So far, however, in the table - the grid - there is still no sound value that could associate the resulting grammar with a specific language (our Russian substitutions do not count). These specific sound meanings should be obtained by substitution, trying grammatical endings of different languages. Properly found language, being a "key", will immediately open up the sound meanings of many of the characters that make up the words of a known language.

A. Kober pointed out the way in which in the process of systematic and painstaking searches one can come to the right result. Michael Ventris managed to go this way to the end.

Harris algorithm

An outstanding representative of American descriptive linguistics, Sellig Harris (1909-1992), developed an algorithm for dividing sentences into morphemes in an unfamiliar language. Usually, when you need to make out a word by its composition, we look for single-root words, that is, words that are similar not only in sound but also in meaning. Harris's algorithm is good in that it does not require an appeal to the meaning, because it is designed to work with an unknown language. However, the algorithm, of course, receives information about the language being studied - in the form of a large-scale source code from which a statement is selected for analysis. The text is not processed manually, but on a computer.

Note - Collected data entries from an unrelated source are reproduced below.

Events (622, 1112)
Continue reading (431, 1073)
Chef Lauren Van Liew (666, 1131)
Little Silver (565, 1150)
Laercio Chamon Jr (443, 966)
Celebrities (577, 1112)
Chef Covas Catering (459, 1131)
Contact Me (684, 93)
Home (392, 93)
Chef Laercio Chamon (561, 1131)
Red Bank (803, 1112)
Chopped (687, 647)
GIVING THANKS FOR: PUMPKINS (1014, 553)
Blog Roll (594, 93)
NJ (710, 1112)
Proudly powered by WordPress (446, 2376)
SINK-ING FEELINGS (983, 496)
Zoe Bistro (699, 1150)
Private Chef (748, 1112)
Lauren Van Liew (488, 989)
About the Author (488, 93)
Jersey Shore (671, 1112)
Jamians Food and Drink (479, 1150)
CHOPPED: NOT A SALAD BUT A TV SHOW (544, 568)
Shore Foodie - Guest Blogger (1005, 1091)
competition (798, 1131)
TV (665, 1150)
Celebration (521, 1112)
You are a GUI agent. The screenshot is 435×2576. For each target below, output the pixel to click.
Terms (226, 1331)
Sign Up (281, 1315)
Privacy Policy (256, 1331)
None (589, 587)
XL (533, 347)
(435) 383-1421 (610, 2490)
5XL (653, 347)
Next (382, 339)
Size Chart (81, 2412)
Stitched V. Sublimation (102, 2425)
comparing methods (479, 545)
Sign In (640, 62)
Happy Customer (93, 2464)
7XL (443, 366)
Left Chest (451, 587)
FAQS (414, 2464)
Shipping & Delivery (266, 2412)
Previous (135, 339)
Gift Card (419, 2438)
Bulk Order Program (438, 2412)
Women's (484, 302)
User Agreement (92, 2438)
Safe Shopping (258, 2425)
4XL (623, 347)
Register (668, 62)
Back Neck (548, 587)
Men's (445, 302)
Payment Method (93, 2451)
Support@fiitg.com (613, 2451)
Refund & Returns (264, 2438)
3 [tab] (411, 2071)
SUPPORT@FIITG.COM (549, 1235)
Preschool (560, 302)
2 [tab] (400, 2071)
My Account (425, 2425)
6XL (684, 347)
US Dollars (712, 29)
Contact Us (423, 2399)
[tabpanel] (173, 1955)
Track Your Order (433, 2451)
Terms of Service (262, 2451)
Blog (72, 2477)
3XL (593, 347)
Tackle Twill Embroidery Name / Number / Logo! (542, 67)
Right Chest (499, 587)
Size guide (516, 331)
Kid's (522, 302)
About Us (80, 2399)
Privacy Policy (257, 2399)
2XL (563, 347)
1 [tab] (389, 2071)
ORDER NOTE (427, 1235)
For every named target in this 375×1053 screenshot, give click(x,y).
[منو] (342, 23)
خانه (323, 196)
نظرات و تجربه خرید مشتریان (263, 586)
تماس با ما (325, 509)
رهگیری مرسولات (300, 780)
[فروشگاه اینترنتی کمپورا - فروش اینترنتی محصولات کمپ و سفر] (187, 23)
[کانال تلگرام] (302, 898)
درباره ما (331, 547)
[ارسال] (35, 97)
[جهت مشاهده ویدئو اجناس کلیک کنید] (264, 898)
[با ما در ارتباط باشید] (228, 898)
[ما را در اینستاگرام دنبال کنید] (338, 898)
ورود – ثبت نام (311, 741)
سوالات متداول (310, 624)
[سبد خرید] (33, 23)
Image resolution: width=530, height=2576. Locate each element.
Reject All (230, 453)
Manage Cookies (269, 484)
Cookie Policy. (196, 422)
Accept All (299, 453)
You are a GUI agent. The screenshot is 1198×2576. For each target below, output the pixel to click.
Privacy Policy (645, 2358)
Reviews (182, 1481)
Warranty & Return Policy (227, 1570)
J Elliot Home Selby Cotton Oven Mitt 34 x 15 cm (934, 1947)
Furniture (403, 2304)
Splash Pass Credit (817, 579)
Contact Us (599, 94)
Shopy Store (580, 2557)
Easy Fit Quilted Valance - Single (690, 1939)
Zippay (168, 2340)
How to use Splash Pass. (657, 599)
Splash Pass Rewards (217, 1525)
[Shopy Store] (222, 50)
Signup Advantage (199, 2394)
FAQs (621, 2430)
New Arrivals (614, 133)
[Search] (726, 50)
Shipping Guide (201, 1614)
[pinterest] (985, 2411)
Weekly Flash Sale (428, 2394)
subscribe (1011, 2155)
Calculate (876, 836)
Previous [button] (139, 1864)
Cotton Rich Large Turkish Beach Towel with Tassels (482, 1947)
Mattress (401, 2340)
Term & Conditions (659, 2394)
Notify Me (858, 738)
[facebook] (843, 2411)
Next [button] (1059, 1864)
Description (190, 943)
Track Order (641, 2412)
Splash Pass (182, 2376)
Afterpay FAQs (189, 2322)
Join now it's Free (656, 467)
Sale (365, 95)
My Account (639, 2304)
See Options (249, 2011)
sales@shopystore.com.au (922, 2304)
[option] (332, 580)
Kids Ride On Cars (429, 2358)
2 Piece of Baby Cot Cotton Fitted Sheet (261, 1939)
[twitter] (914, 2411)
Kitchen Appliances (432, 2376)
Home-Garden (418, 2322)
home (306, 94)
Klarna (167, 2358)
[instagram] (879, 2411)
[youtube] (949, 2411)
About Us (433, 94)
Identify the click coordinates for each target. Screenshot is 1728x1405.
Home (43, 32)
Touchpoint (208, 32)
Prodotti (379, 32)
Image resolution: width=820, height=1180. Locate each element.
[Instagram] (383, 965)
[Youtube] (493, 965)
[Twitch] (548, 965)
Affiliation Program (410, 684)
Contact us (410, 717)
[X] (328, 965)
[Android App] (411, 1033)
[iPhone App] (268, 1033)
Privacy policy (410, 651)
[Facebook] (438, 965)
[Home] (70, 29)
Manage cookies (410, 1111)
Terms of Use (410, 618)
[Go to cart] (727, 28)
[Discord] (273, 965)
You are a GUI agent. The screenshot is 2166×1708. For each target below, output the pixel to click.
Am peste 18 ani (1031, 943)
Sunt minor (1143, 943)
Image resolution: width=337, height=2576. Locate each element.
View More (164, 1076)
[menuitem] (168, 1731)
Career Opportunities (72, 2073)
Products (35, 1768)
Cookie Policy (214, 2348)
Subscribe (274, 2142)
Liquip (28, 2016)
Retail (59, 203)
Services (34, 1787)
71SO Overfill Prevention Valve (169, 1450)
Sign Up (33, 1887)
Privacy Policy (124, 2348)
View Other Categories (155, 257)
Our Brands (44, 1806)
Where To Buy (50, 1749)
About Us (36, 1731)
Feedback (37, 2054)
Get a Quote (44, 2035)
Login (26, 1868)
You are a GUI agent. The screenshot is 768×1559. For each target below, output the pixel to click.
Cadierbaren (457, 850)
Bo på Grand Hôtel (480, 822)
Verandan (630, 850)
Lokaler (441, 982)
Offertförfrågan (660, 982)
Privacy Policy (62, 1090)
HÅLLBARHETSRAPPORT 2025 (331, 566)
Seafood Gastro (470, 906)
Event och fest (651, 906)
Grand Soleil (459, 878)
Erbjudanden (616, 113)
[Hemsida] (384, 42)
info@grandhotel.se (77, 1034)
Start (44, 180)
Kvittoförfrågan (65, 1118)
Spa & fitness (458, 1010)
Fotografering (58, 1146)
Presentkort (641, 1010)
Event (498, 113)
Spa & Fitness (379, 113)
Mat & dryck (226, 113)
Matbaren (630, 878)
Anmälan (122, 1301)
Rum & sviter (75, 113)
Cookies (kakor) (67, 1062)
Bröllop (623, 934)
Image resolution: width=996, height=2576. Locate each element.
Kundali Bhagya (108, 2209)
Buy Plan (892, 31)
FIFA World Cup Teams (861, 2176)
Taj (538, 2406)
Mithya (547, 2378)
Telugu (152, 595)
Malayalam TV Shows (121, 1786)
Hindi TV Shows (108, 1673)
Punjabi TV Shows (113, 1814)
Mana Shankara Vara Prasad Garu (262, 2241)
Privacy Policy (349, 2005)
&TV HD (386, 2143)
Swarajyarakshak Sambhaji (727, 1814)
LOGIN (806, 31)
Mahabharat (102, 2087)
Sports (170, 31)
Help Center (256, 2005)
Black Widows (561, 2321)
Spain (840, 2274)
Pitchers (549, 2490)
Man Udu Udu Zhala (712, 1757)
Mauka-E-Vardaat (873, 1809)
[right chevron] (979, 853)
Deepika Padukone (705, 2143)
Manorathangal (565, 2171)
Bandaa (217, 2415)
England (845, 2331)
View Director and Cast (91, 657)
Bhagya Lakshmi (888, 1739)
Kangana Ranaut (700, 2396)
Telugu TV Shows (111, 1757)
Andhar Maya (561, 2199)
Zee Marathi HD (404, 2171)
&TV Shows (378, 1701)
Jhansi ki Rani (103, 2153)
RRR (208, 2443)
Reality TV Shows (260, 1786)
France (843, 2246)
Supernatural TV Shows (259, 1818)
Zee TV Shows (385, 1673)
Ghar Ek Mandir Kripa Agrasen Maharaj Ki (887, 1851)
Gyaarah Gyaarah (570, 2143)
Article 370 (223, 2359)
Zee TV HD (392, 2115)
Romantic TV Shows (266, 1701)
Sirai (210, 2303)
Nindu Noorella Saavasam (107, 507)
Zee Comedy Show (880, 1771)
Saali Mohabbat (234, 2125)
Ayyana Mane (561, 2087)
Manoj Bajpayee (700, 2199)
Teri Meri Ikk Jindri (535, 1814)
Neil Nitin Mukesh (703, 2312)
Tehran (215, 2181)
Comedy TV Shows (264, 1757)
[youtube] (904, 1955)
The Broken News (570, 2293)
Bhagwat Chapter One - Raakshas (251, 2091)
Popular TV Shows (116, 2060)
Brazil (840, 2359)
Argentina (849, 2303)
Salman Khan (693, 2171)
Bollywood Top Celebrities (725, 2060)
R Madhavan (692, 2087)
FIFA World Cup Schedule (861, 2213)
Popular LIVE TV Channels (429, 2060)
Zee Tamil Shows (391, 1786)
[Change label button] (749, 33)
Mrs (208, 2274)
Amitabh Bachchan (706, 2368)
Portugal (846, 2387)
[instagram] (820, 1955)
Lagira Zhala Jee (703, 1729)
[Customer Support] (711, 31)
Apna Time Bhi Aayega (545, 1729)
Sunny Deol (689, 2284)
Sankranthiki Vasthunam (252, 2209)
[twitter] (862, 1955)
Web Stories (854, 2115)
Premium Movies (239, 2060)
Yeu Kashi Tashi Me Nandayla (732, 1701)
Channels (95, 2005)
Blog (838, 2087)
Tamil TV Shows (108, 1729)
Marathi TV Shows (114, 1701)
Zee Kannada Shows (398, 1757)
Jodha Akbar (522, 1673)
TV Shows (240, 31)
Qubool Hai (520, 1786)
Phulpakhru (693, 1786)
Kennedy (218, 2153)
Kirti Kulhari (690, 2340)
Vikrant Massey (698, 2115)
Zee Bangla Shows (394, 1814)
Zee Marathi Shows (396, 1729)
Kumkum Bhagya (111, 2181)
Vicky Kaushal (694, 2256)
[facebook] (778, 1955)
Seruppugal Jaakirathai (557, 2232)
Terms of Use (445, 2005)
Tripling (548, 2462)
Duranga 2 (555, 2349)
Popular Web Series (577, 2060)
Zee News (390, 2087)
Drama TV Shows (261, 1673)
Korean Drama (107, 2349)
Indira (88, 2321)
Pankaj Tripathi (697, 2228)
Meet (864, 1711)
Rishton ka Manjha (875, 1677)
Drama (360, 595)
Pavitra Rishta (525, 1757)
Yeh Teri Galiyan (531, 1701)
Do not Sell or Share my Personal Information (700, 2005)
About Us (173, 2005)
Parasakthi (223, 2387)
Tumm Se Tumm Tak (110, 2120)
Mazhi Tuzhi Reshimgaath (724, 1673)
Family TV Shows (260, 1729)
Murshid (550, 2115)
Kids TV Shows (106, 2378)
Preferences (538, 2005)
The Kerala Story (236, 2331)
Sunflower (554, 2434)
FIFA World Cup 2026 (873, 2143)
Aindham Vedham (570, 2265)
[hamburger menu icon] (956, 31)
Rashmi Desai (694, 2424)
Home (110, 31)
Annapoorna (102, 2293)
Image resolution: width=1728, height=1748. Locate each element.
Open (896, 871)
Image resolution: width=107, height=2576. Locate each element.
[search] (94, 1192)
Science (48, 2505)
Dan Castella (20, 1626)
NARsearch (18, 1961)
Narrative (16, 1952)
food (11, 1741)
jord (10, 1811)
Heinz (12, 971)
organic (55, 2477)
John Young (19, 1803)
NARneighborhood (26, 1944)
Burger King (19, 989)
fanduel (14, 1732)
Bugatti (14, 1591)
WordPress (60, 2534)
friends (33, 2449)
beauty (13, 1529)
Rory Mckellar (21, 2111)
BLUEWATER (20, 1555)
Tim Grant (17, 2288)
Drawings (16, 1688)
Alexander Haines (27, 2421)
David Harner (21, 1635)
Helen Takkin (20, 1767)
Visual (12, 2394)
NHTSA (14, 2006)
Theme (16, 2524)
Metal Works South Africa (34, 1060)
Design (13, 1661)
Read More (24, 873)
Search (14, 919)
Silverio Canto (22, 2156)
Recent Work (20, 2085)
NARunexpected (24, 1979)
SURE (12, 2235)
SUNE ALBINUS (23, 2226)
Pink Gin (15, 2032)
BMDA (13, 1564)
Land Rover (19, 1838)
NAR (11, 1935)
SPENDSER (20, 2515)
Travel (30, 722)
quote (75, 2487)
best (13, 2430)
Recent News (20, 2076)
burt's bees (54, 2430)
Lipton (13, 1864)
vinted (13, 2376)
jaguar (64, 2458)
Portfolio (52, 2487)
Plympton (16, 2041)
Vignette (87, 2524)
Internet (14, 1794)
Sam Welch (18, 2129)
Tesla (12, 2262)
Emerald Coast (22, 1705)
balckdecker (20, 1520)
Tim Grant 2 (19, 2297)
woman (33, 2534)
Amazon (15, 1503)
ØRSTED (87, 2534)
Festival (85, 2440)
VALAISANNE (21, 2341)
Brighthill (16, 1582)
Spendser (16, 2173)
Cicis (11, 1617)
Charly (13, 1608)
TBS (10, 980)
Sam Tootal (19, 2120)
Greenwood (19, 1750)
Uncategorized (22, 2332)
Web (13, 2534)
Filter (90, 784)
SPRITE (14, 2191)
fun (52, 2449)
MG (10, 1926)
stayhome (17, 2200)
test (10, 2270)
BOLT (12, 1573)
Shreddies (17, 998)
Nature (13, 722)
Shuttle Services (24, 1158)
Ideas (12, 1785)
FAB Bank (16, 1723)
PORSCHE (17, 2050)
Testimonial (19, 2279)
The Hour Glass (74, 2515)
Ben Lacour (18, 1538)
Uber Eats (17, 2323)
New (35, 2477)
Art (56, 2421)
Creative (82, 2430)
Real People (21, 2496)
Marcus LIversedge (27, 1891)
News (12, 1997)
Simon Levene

The idea behind the algorithm is simple and familiar to many in the game of "noodle." Players take turns making a word out of letters. The first letter can be any, with each subsequent choice is significantly reduced, and for the last usually there is only one option. A similar text is constructed in the same way. The uncertainty of the choice of a letter (the number of variants) gradually falls from the beginning to the end of a word and increases sharply at the boundaries of words.

So, in the source text (where words can be written without spaces, while Harris also has a phonetic transcription - he worked with unwritten Indian languages), he chooses a statement for analysis. It can be considered as a chain of letters or characters of transcription between points or pauses. In the first step, take the first letter of the statement and write out from the text all its combinations with other letters. For example, the following statement: At the output we get a new partition. After checking the entire text, they find out what is found in combinations: on, but, not, not, us, well, nn, nt, ns, nch, i.e. only ten different “successors” follow in the text.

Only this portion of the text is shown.